Excerpt:
'''

Exoplanet Data Analysis and Processing

Overview

This project involves analyzing and processing exoplanet data, focusing on filling missing values using astronomical principles and custom functions. The code performs operations to find missing values and populate them based on relationships between various stellar and planetary attributes, such as effective temperature, stellar mass, and luminosity.

Features

• Stellar Spectral Type Calculation: Determines the stellar spectral type using effective temperature or stellar mass.
• Effective Temperature and Mass Calculation: Calculates stellar effective temperature based on the spectral type or mass.
• Planetary and Stellar Attribute Estimations: Estimates attributes like semi-major axis, orbital period, luminosity, radius, and density.
• Handling Missing Data: Fills missing values using interdependent calculations between different features of planets and stars.

Data

The code uses data from the NASA_filtered_imaging.csv file, which includes various planetary and stellar attributes:

• pl_name: Planet name
• st_teff: Stellar effective temperature
• st_mass: Stellar mass
• st_lum: Stellar luminosity
• pl_orbper: Orbital period
• pl_orbsmax: Semi-major axis of the orbit
• And many other attributes relevant for analyzing planetary systems.

How It Works

1. Load and Process CSV File: The code loads the exoplanet dataset CSV file using pandas and determines the number of rows.
2. Identify Missing Values: For each row, the code checks for missing values and determines the column names that contain them.
3. Fill Missing Values: The function none_to_value is called to fill the missing values using predefined logic and astronomical calculations, such as:
   • Finding stellar spectral type using stellar mass or effective temperature.
   • Estimating stellar mass based on spectral type.
   • Calculating luminosity using stellar mass.

'''

Data:
'''

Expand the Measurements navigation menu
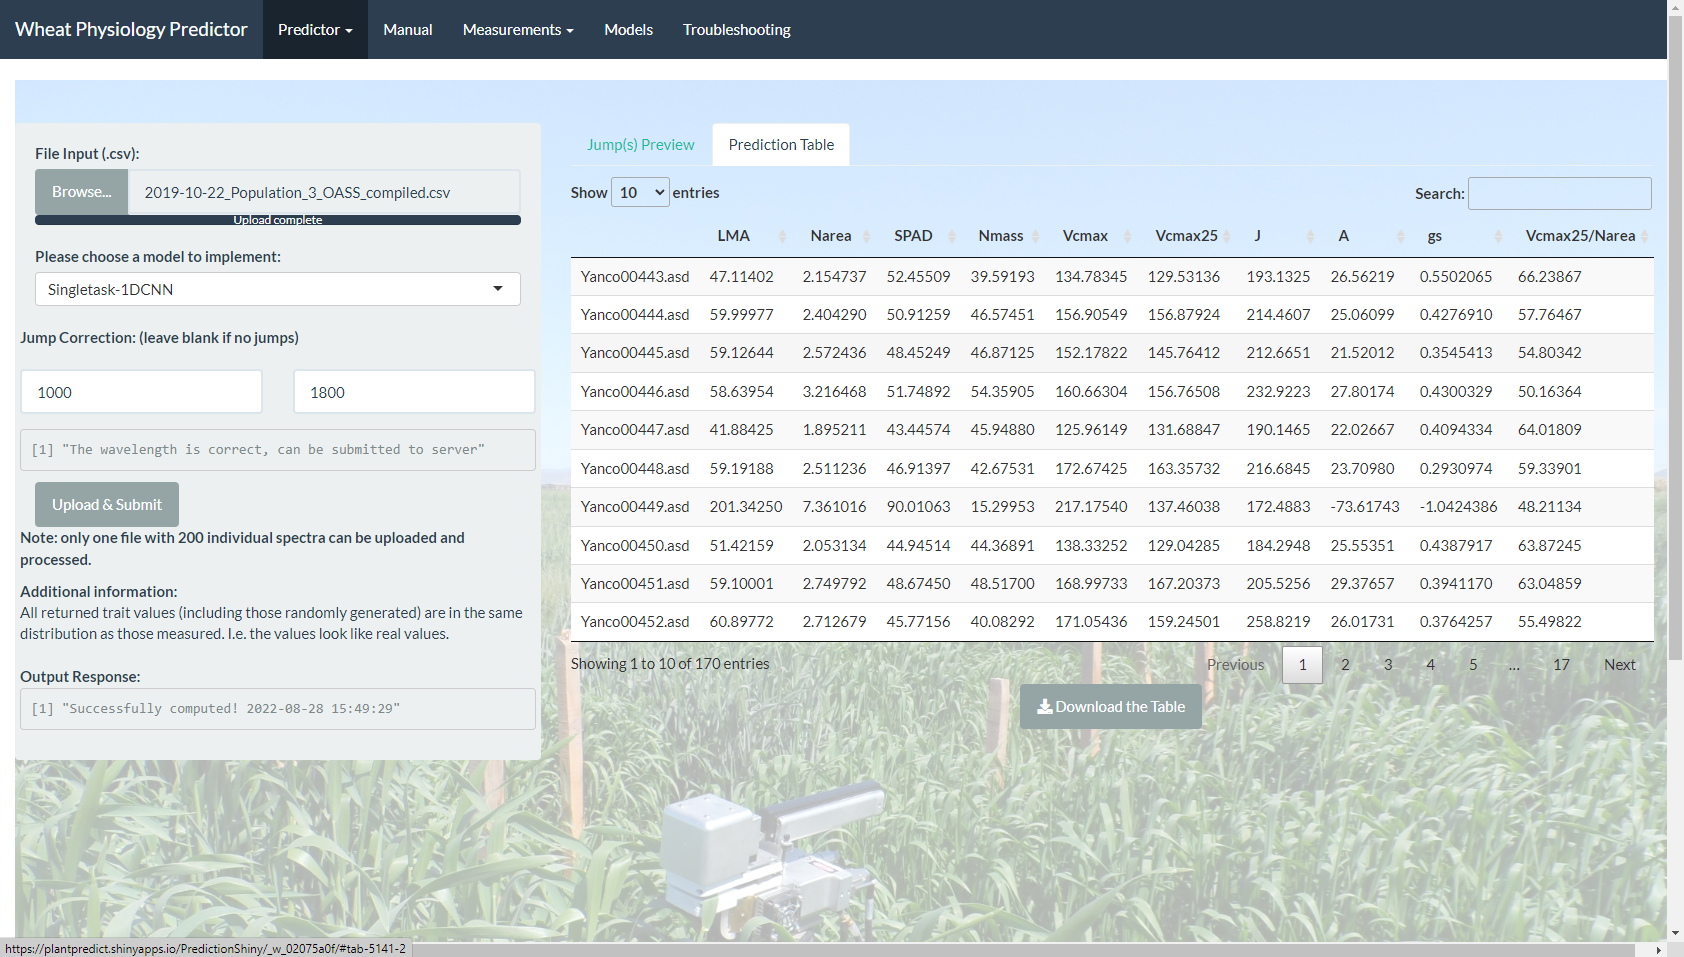This screenshot has height=957, width=1684. click(517, 30)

'''

How would this sentence from the exoplanet data overview read in Spanish: "This project involves analyzing and processing exoplanet data, focusing on filling missing values using astronomical principles and custom functions."?

Este proyecto consiste en analizar y procesar datos de exoplanetas, centrándose en completar los valores faltantes mediante principios astronómicos y funciones personalizadas.